When Master Chief Petty Officer Bob Shannon went from seaman to third class petty officer years ago, he remembers someone handing him a book and telling him to study it.
"It certainly did not teach me anything about being a leader," said Shannon, who now has 27 years in the Navy.
Shannon and some of the noncommissioned officers at Sasebo Naval Base, Japan, are trying to do that with a 10-day leadership class for those eligible for promotion.
The Navy requires three days of classroom training and little else, Shannon said. But at Sasebo, chiefs have been leading a longer and more interactive course that focuses on teaching seamen to become managers and mentors to younger sailors.
This week marks the third time in a little more than a year the base has run the program, Shannon said. It’s required for his shore-duty sailors moving from the E-3 pay grade to E-4, and some ships and other tenant commands at Sasebo have sent their sailors to the course.
Chief Petty Officer Jim Ratliff, who works as a master-at-arms at the base’s security department, said he got the idea for the course after his experience working with soldiers and Marines on a deployment to Iraq.
There he saw that corporals were given oversight of younger servicemembers as soon as they were promoted. In the Navy, that responsibility comes more slowly, Ratliff said. In some jobs, he said, "you can get to E-6 without being responsible for younger sailors."
The latest leadership training course started Dec. 3 and runs through Friday. Most days start with fitness training and morning colors, followed by lessons in naval history, cadences and team-building.
The course also teaches the soon-to-be petty officers how to evaluate lower ranking sailors, recommend nonjudicial punishments and help sailors learn about college education and career tracks, said Petty Officer 2nd Class Charles Sardono, the course’s lead instructor and coordinator.
Putting more onus on the third class petty officers also helps even out workloads among the ranks, Sardono said.
"It alleviates work off of more senior petty officers and puts more responsibilities on the younger leaders," he said.

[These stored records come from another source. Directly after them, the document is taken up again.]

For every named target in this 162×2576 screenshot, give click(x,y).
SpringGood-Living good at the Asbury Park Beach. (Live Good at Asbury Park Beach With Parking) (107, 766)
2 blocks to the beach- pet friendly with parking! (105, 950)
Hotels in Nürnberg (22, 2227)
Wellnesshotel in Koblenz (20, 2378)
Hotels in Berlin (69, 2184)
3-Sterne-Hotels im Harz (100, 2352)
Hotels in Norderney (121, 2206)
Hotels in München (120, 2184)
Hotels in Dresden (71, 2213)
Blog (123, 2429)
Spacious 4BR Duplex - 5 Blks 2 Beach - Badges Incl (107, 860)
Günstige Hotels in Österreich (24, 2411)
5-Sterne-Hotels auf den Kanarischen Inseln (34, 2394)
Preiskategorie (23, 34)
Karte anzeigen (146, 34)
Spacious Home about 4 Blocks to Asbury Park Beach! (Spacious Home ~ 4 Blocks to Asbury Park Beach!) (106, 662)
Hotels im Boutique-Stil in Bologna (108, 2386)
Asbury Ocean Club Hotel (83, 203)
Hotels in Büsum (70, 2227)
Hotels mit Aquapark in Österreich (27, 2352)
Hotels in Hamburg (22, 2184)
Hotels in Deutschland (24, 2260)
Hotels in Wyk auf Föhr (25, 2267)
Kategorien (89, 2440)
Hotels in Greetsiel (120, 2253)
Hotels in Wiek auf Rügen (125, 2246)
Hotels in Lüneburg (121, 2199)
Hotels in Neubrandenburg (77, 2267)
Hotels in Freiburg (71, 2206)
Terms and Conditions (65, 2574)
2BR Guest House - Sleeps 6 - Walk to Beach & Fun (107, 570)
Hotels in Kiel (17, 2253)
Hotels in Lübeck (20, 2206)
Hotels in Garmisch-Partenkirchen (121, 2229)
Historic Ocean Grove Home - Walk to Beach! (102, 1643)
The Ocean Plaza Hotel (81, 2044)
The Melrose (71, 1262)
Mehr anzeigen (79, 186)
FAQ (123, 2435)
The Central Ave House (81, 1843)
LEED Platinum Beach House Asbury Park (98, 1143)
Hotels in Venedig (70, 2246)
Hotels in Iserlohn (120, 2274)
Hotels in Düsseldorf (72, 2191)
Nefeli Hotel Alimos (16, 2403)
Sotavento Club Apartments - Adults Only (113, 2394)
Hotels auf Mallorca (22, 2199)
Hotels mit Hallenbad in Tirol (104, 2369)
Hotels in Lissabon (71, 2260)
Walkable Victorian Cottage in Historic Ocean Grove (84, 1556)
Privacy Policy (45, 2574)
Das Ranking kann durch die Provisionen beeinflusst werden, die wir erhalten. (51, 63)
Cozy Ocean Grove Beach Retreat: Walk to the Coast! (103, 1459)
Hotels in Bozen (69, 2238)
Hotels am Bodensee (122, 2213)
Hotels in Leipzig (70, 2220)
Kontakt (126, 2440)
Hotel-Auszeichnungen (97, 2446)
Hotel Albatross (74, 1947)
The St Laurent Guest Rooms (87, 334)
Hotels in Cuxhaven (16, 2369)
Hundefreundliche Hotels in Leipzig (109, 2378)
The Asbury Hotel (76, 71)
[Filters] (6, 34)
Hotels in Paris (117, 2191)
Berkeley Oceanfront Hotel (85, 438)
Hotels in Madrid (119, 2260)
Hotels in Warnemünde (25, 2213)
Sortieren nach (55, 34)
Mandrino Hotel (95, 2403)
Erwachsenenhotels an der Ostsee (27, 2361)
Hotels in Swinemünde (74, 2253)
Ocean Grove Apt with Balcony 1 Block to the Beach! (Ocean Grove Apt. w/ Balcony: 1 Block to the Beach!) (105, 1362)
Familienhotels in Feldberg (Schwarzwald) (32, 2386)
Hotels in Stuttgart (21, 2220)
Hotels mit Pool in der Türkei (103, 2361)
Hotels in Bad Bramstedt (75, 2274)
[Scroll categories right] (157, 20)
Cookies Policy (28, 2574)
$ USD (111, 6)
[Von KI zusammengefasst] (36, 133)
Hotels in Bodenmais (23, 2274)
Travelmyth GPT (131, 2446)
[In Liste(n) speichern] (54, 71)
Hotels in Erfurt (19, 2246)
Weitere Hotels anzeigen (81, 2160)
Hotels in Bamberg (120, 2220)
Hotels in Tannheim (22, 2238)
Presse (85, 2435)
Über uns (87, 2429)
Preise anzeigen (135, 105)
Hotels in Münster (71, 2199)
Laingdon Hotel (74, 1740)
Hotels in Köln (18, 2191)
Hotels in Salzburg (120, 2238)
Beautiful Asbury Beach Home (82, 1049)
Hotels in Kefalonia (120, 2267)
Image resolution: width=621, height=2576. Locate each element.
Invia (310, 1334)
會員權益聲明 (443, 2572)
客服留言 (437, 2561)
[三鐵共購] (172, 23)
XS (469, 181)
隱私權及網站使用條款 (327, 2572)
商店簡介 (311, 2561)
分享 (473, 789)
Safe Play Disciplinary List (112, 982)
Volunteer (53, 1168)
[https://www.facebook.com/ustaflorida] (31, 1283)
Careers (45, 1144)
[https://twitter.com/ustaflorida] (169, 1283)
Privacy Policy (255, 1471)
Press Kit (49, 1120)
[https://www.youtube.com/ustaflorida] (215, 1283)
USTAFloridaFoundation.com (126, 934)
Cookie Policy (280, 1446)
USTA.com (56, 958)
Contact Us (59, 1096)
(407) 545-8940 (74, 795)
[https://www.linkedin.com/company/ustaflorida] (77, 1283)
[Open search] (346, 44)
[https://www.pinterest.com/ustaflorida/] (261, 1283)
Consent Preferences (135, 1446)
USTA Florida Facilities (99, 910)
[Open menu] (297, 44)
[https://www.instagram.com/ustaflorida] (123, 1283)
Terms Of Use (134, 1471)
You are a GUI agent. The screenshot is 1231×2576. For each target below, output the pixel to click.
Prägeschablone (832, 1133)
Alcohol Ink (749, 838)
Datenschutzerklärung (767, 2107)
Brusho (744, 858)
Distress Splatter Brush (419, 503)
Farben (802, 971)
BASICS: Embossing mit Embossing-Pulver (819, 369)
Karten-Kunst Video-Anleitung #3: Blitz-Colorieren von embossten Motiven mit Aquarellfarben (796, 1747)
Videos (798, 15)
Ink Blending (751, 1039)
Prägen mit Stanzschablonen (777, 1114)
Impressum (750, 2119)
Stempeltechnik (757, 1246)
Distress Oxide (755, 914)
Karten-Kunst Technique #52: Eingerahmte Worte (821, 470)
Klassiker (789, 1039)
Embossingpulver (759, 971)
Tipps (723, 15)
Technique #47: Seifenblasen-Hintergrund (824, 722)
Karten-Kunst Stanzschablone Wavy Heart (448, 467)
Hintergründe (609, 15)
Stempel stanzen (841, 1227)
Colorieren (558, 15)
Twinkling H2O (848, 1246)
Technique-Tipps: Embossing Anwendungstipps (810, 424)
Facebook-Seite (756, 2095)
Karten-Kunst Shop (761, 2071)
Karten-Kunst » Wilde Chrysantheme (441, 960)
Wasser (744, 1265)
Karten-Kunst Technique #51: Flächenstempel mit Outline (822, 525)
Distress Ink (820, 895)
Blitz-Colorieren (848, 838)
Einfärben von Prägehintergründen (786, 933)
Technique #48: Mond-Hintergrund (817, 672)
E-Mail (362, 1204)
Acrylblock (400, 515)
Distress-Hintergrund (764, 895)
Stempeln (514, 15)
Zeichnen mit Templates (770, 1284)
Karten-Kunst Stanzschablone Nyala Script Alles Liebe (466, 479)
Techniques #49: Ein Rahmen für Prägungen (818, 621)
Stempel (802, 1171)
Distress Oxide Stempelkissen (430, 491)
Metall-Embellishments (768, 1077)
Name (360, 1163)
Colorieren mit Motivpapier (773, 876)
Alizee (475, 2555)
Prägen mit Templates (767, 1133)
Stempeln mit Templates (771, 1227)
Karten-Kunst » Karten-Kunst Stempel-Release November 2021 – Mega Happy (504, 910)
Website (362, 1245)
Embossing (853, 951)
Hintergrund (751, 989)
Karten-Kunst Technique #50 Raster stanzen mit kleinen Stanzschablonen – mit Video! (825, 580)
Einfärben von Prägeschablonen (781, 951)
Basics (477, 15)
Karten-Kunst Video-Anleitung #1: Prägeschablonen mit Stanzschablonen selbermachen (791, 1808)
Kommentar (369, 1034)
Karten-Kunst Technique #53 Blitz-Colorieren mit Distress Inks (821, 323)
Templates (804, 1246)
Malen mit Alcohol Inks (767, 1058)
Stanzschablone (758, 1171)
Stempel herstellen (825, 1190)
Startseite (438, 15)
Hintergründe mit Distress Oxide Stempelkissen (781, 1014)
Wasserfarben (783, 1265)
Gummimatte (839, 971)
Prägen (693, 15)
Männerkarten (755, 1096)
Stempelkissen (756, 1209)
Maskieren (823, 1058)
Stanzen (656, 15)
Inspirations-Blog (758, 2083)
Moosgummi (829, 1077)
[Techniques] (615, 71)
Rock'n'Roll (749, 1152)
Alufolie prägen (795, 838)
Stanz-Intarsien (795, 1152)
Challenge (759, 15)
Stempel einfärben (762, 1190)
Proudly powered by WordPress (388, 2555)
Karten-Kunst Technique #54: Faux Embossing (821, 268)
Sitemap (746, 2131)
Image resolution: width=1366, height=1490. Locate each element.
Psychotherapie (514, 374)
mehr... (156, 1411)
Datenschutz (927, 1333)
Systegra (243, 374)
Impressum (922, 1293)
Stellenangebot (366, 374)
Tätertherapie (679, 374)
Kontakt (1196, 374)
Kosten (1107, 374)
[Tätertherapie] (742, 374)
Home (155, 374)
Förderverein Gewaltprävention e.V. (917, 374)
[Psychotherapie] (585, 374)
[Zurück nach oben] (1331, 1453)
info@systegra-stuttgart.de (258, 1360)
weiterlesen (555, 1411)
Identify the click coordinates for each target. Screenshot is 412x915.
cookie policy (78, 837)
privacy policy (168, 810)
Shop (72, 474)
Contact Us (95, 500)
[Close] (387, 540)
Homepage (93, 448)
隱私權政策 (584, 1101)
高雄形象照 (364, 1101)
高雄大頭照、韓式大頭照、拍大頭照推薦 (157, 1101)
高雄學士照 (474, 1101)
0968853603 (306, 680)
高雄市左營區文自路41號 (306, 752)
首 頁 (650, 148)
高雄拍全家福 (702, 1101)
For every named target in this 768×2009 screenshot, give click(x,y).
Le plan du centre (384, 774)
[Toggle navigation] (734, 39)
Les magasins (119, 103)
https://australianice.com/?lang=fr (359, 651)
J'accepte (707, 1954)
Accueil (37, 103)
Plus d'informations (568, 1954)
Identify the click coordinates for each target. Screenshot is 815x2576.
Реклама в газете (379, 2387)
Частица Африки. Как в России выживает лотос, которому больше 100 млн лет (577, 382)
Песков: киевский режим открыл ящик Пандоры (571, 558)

Petty Officer 2nd Class Ashley Pownall went through the training a year ago. She said her class quickly became close, working through problems and trying to keep up with a busy workload.
"We had to lean on each other," said Pownall, who is now an instructor.
"It made us more confident as leaders and it made it feel like we really earned something."
Shannon says he’s passed the course and the ideas up the chain of command, adding that the Navy is rewriting and formalizing much of its training now. He said he hopes the idea catches on.
"These are our first-line managers," Shannon said.
"We really need to give them some basics of leadership right away."